Set exercise =>
Can you recast the rows from the line with "The image size is (312, 351)." to the line with "Click the magnifier" as a JSON list of strings, one per line, skipping blank lines and leaving out the pictures?

Supplied entries =>
┄┄┄┄┄┄┄┄┄┄

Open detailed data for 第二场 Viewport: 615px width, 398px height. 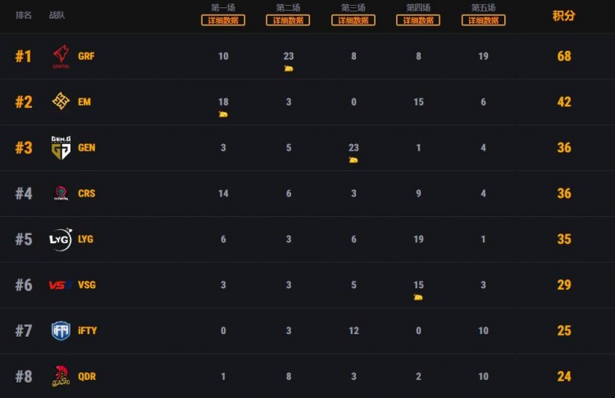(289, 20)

┄┄┄┄┄┄┄┄┄┄

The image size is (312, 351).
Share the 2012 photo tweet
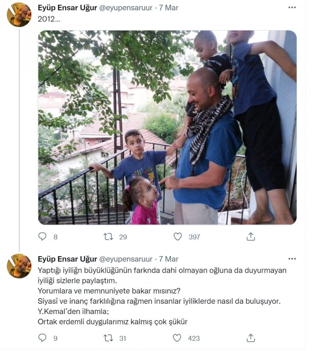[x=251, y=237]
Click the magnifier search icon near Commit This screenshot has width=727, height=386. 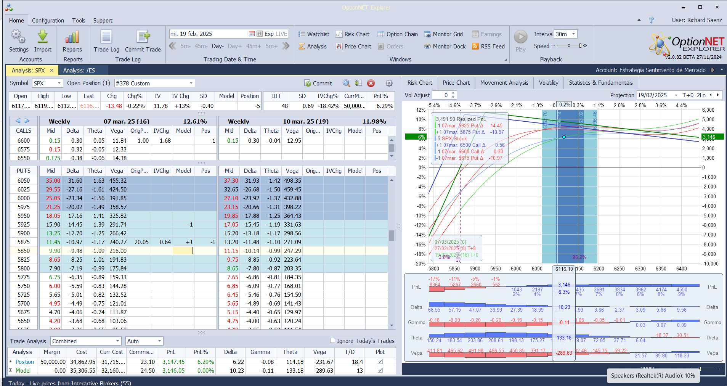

┄┄┄┄┄┄┄┄┄┄

Result =>
[
  "The image size is (312, 351).",
  "Share the 2012 photo tweet",
  "[x=251, y=237]",
  "Click the magnifier search icon near Commit This screenshot has width=727, height=386. "
]